Mozart Requiem Sinfonietta Académica Orfeón Pamplonés 12/03/2016

Retórica mozartiana

 

Sábado, 12 de Marzo de 2016. Auditorio y Palacio de Congresos Baluarte de Pamplona. Juan Mari Ruiz, oboe. Míriam Zubieta, soprano. Ana Olaso, mezzosoprano. Igor Peral, tenor. Carlos García-Ruiz, barítono. Orfeón Pamplonés. Igor Ijurra, director del coro. Orquesta Sinfonietta Académica de Pamplona. Caroline Collier, director. Astor Piazzolla: Ave Maria. Eric Whitacre: Water night, (estreno en España, 1995). Wolfgang Amadeus Mozart: Requiem en Re menor, KV 626, (versión completada por Franz Xaver Süssmayr), (1791). Concierto inscrito en el Festival de Música Sacra de Pamplona 2016.

 

La semana pasada conoció el mundo musical la noticia del fallecimiento de Nikolaus Harnoncourt. El director austríaco fue uno de los iniciadores del movimiento de la interpretación históricamente informada. Gracias a él, generaciones de músicos y oyentes nos hemos replanteado nuestra visión de las obras musicales del pasado, obteniendo resultados reveladores. Articulaciones más ligeras, vibrato más reducido en las cuerdas y tempi más acelerados fueron los cambios más notables, pero en algunos casos hubo cuestiones añadidas.
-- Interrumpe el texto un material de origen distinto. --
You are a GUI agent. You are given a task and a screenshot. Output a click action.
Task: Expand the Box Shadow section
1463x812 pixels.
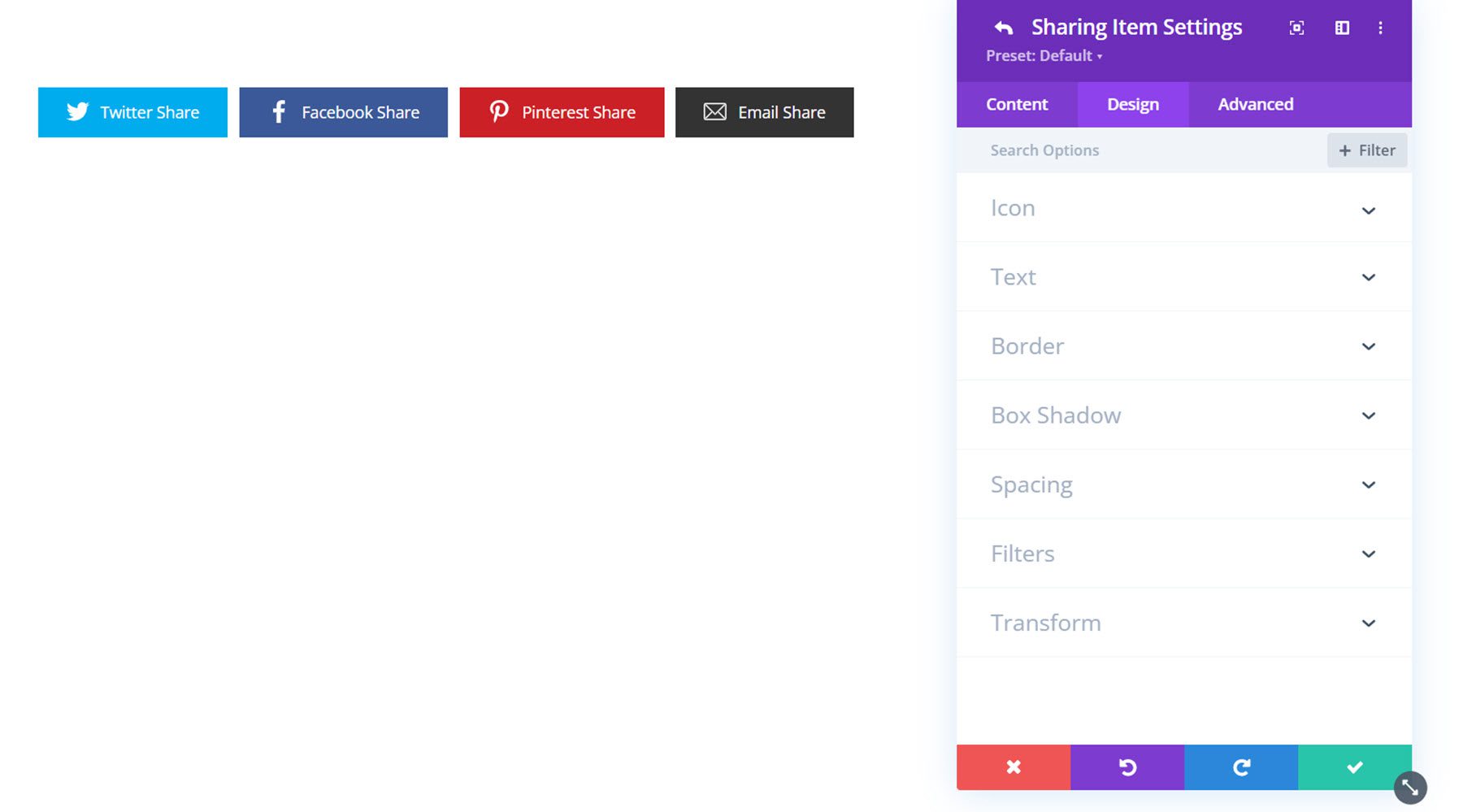coord(1183,415)
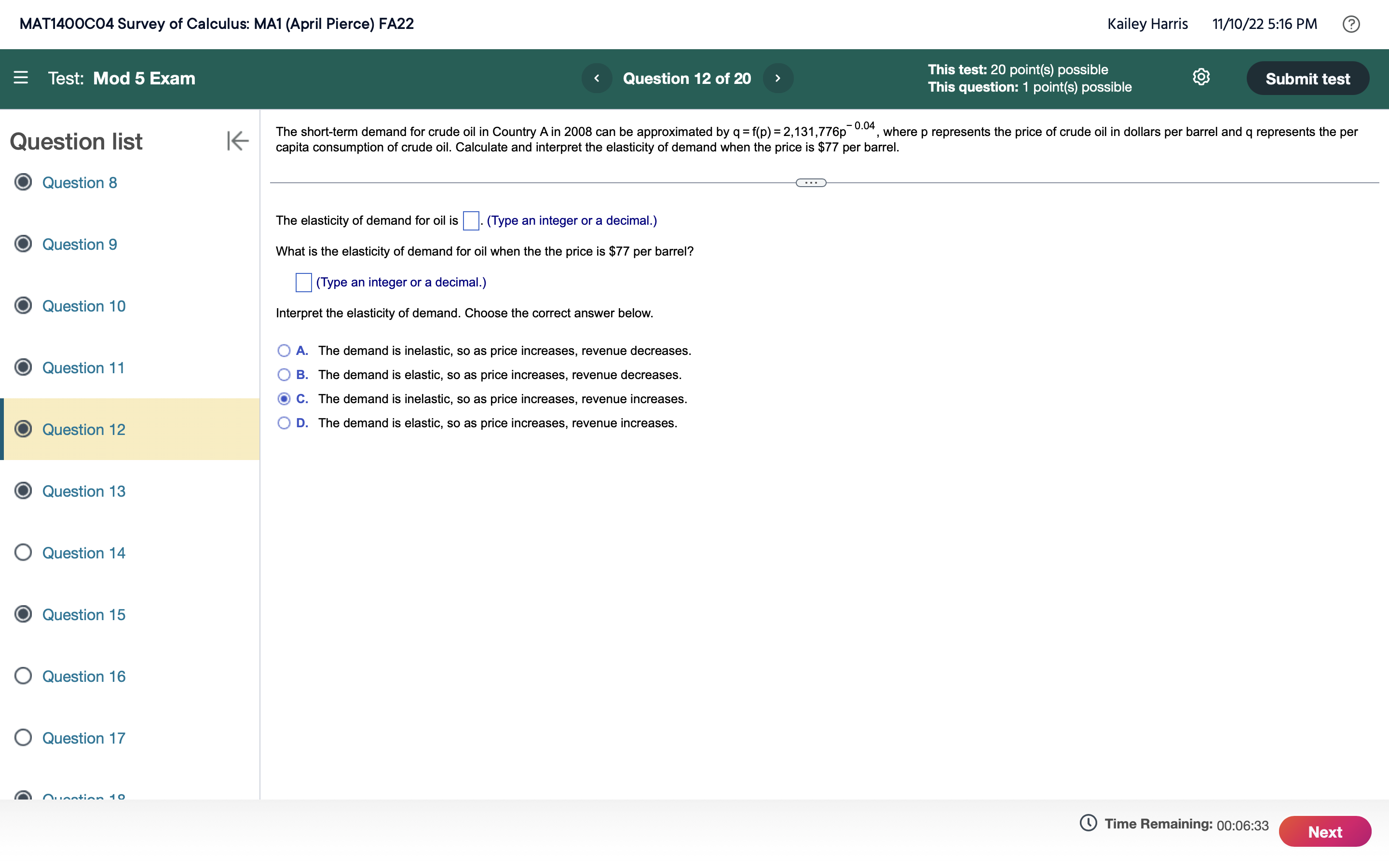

Así, cuando Nikolaus Harnoncourt grabó por primera vez el Requiem de Mozart en los años ochenta, los oyentes conocieron hasta qué punto esta obra está, de hecho, repleta de procedimientos convencionales y descriptivos, equivalentes a lo que en Literatura suelen llamarse recursos retóricos; al final, quedaba la impresión de una interpretación netamente teatral, en donde cada palabra del texto tenía un significado preciso.

El concierto que nos ocupa suponía el arranque del Festival de Música Sacra de Pamplona, equivalente de lo que fue hasta el año pasado el ciclo Música para un tiempo de oración. Difícilmente se podía encontrar una obra más apropiada para abrir el ciclo como el Requiem de Mozart, y fue un acierto presentarlo en Baluarte. Contar con el Orfeón Pamplonés es generalmente garantía de calidad, aunque no haya sido ésta la obra más característica de su repertorio en los últimos años, y la Orquesta Sinfonietta Académica suele resultar eficaz.

Caroline Collier demostró que ha conocido y estudiado bien la tradición historicista y retórica de Harnoncourt y otros. Ofreció una lectura de la obra de tempi fluidos, a veces bordeando la precipitación (arranque del Dies irae y Domine Jesu Christe), y de un dramatismo muy apropiado pero ocasionalmente algo superficial. Fue una versión muy transparente y ligera, en línea con lo que los directores actuales suelen hacer con esta obra y que, dados los recursos disponibles, implicaba correr muchos riesgos que, de todas formas, fueron resueltos satisfactoriamente. El Ave Verum que sonó de propina también resultó fluido, pero careció de verdadera hondura.

El equipo de solistas funcionó bien como bloque. Míriam Zubieta mostró la voz más trabajada y supo reducir su vibrato hasta llegar a una proporción adecuada. Tanto Ana Olaso como Carlos García Ruiz hicieron intervenciones notables, destacando la rotundidad del bajo. Igor Peral mostró una emisión menos natural, pero supo integrarse bien en el cuarteto. El Orfeón Pamplonés, que había interpretado la obra hacía dos años y la tenía ahora más fresca que entonces, supo responder a los retos y, aunque ocasionalmente se habría agradecido algo más de sutileza, realizó un buen trabajo. La Sinfonietta Académica respondió con gran eficacia a las instrucciones de Collier, con mención especial al atentísimo fraseo de los clarinetes.

Antes de la interpretación del Requiem, se ofrecieron dos obras de Astor Piazzolla y Eric Whitacre, respectivamente. En ambos casos, como suele ser habitual en estos autores, se trataba de obras agradables de escuchar; su programación permitió,  en el caso de la obra del argentino, disfrutar del buen hacer y la musicalidad indudable del oboísta Juan Mari Ruiz.

En conjunto, fue un concierto interesante, donde los no iniciados en las interpretaciones aligeradas del Requiem de Mozart pudieron redescubrir la retórica y la expresividad subyacentes en una obra teóricamente bien conocida.